@Jean Keim
’’Dieu, les dieux sont finalement. dans leurs attributs, des créations
humaines, quel que soit le cheminement qui a concouru à leur invention’’
La racine première vient que les humains cherchent une cause à tout phénomène, donc à l’aube de l’humanité, il a fallu expliquer les causes du tonnerre, du jour et la nuit, etc. et cela ne pouvait être du qu’à des puissances supérieures à la nôtre.
Puis, constatant qu’on pouvait penser et rêver, qu’on rêvait parfois des ancêtres et de choses mystérieuses, la pensée a été considérée comme une entité spécifique, voilà pour l’esprit ; La vie est également un mystère car elle anime la matière, encore un item spécifique, voilà pour l’âme comme souffle de vie qui peut éventuellement subsister ou revenir animer un autre vivant.

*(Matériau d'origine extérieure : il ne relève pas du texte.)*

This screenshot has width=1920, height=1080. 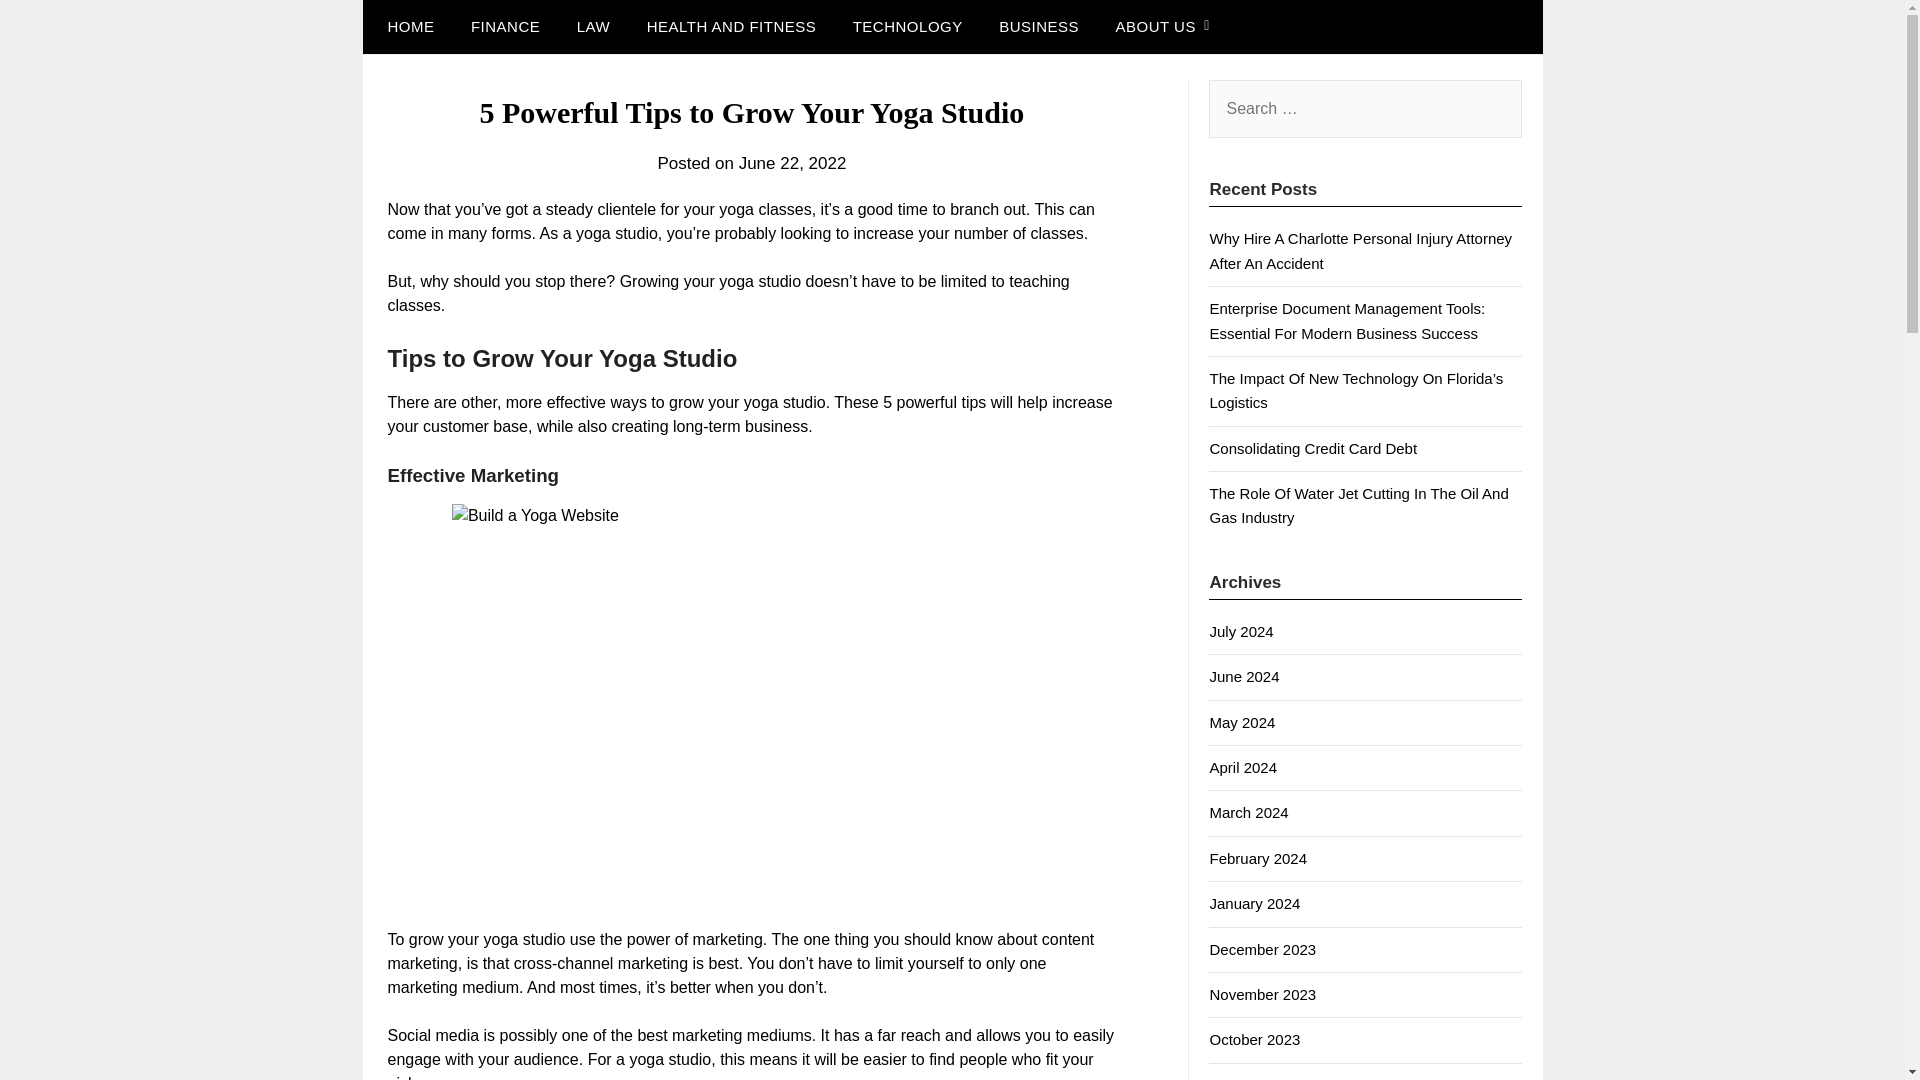 I want to click on Search, so click(x=50, y=29).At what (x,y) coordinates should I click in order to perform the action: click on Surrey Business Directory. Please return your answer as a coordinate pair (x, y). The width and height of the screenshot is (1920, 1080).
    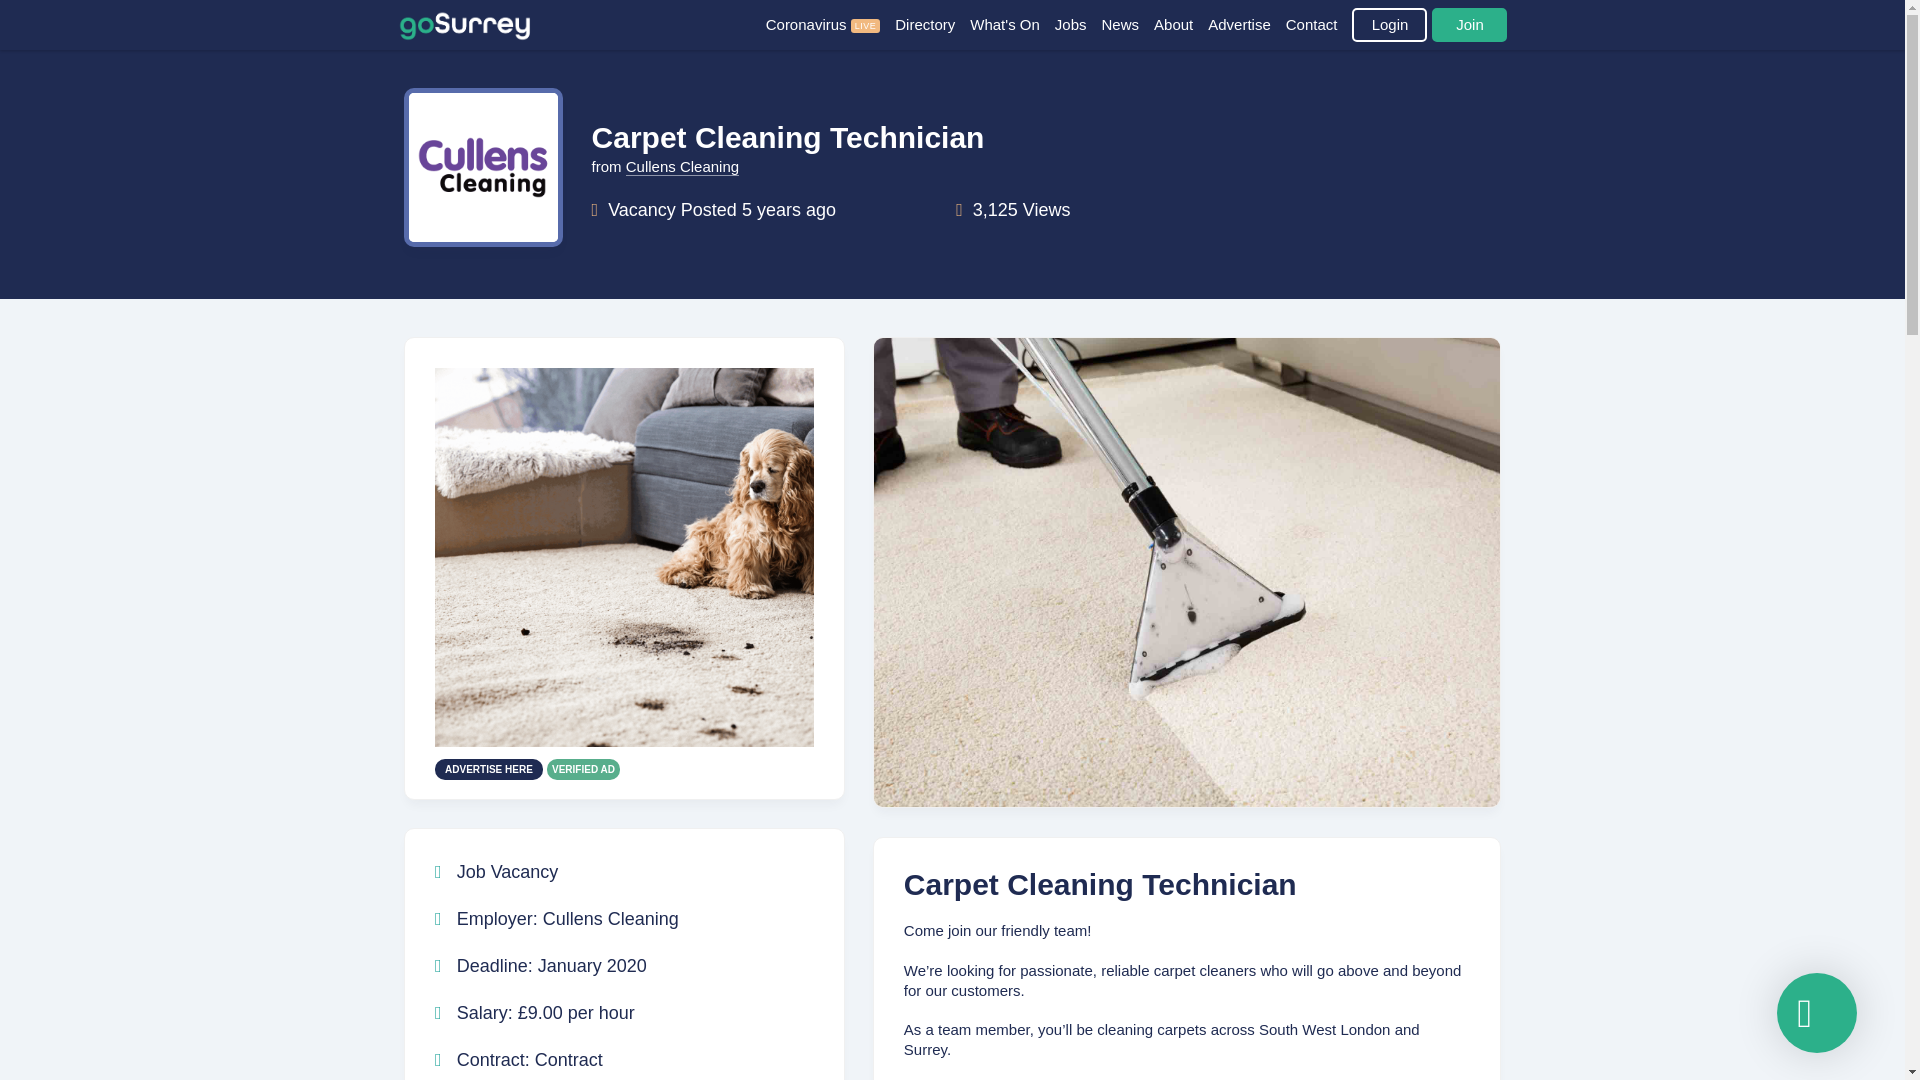
    Looking at the image, I should click on (932, 24).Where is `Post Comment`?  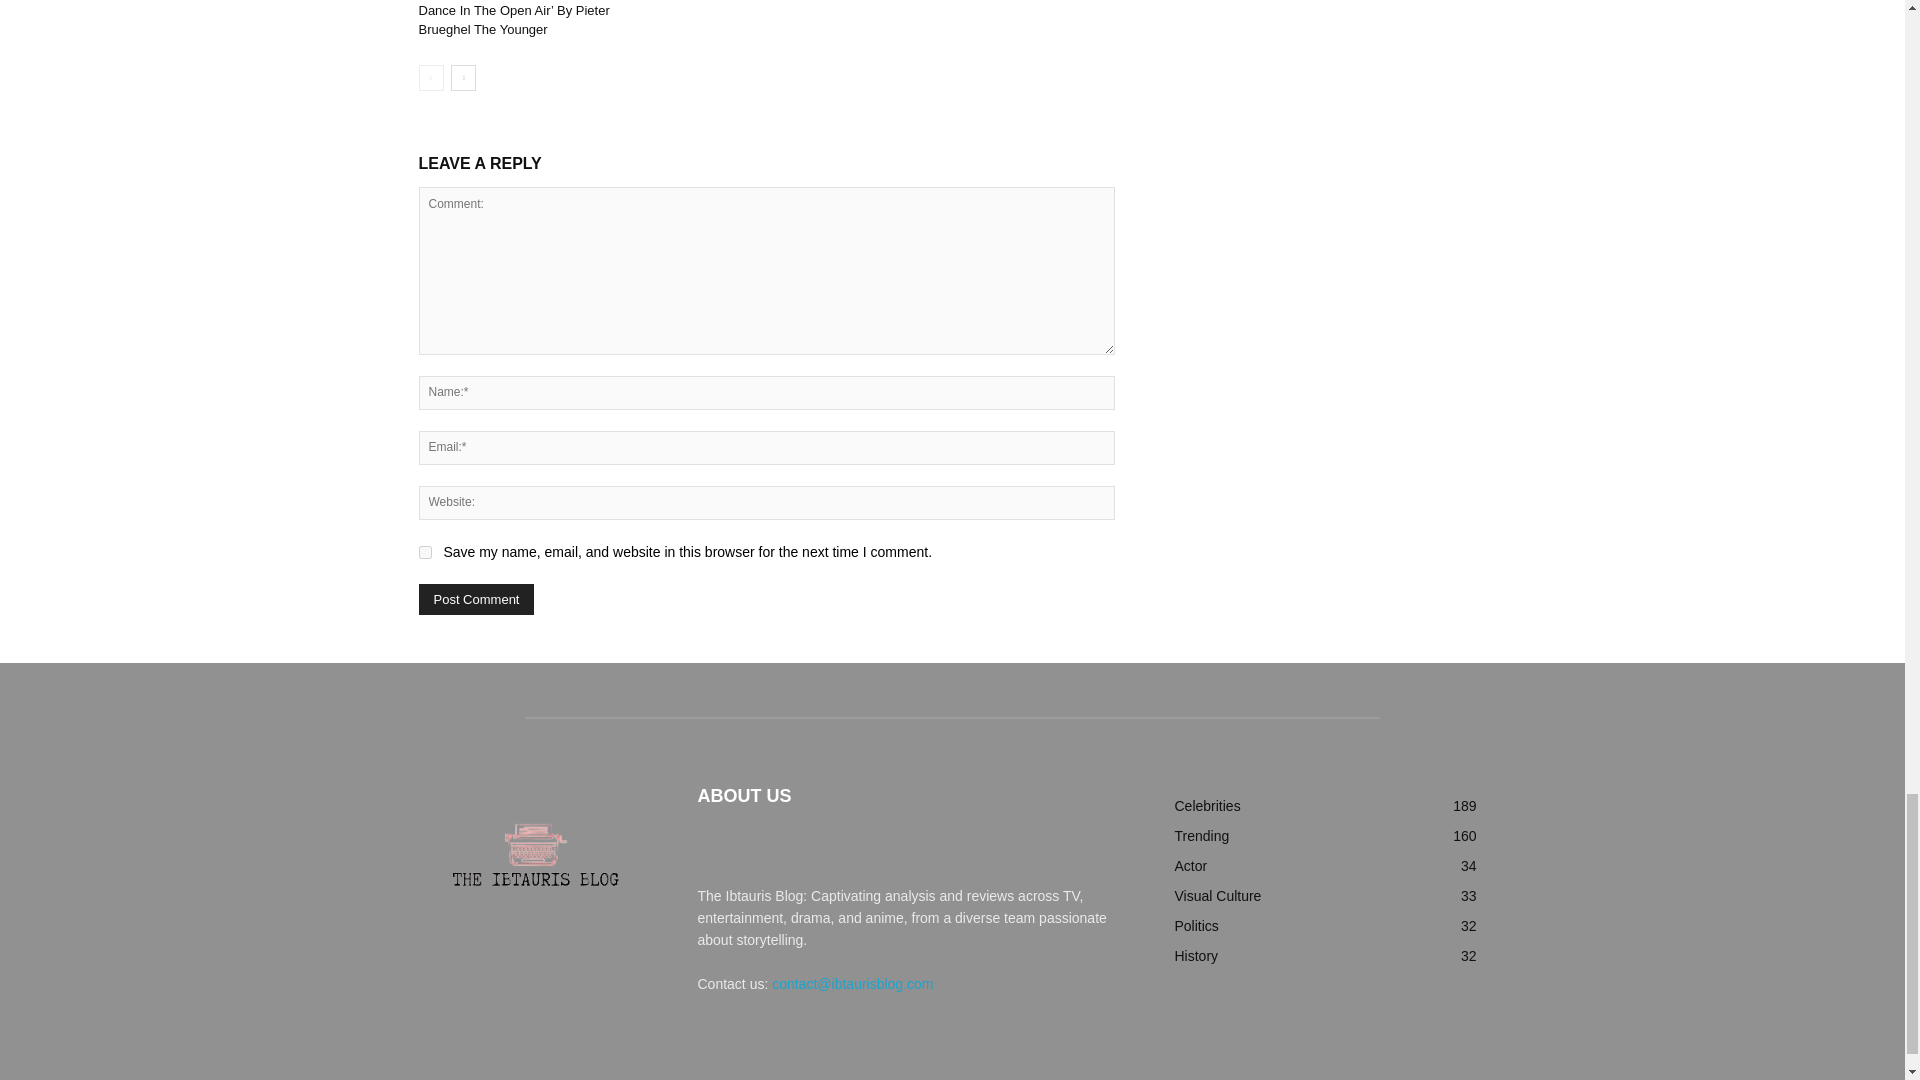
Post Comment is located at coordinates (476, 599).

On peut alors l’exprimer sous forme de mythes ou de traités selon qu’on soit mystique ou philosophe, et l’instrumentaliser pour affermir le pouvoir des rois et des mages.
Et puis peu à peu la connaissance des choses s’est enrichie, finalement la nuit et le jour ce sont les astres qui tournent, le tonnerre vient de charges électriques entre le sol et les nuages, la vie vient de phénomènes biologiques, l’esprit est généré dans les neurones cérébraux, la part du divin s’est restreint.
Reste le Grand Architecte ou Législateur des lois de la nature (majuscules déïfiques, comme disait un intervenant croisé naguère), qui a oublié le monde matériel après son apparition, il est aux abonnés absents des prières qui demandent la paix dans le monde depuis des millénaires. Ou alors, les lois de la nature sont inhérentes aux particules et sous-particules de notre instance d’univers (vision spinoziste, finalement). Le principe d’économie de concepts me fait plutôt pencher pour la seconde option.